“Low skill” doesn’t mean low risk, especially during a pandemic.
How we treat the “low skill” workers once this pandemic is over will show us who we truly are.
Recently, I’ve been feeling like all my fancy “book learning” means bupkis right now. As a lawyer, I have what is commonly referred to as an “advanced” degree. But at the moment, my ability to draft documents and engage in legal/policy research feels woefully inadequate in addressing the immediate needs of feeding and healing my fellow humans.
Like millions of Americans, I’ve been inspired by the individuals at the forefront of this pandemic who are risking their lives every single day to keep the rest of us alive and safe. Our healthcare workers are doing their absolute best at great personal risk and they have our unyielding gratitude.
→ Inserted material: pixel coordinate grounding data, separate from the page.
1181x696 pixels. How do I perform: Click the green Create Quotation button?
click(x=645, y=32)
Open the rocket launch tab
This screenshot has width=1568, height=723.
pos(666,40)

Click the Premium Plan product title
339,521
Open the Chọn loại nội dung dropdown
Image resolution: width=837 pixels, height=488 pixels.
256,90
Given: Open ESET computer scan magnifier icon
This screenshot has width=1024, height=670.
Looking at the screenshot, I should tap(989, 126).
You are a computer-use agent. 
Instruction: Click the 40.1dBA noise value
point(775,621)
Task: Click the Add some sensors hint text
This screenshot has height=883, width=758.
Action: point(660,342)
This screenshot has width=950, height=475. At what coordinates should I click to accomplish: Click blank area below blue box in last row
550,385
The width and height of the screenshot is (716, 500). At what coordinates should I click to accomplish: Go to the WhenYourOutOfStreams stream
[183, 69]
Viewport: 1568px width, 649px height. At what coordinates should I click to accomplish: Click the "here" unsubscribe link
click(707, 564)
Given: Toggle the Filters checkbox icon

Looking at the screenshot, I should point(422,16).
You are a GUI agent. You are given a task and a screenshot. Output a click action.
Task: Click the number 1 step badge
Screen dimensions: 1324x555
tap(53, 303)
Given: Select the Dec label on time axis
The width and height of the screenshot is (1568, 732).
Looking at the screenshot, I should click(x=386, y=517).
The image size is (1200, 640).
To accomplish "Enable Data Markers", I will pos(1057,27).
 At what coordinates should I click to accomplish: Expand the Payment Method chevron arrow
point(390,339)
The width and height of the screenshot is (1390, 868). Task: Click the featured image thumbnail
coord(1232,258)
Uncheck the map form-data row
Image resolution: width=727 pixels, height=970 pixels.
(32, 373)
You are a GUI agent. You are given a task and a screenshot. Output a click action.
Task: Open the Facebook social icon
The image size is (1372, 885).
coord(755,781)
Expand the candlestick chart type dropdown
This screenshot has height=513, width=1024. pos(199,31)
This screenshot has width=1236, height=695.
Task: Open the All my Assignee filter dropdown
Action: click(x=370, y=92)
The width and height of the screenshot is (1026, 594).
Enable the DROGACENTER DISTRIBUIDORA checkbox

Many of these jobs, however, do not get the honor and respect they deserve when we aren’t in the middle of a public health crisis.
Those who work in food preparation and delivery, sanitation, retail, care taking, etc. are used to being ignored or feeling invisible. That’s the message we send to people whose jobs we categorize as “ low skill.” Whose livelihoods we are not willing to protect and value with public policies that provide them with what should be basic protections such as a minimum living wage and paid family/sick leave.
Yet these “low skill” individuals are our lifelines right now. Literally. They are stocking and restocking our grocery store shelves. They are entering contaminated hospital rooms to clean and sanitize for the next patient. They are delivering our food and medicine so that we can stay home and keep our families safe. And they are too often doing so without the necessary personal protective equipment required to keep them and their families safe.
When all of this is over and we begin talking about reopening and rebuilding the post-pandemic economy, there will be policy proposals aimed at shoring up financial and institutional support for the individuals without whom this crisis would have lasted far longer and been much, much worse.
Our collective support of these proposals (or lack thereof) will tell these individuals what we really think of them.
Whether we think they truly are essential…or merely expendable.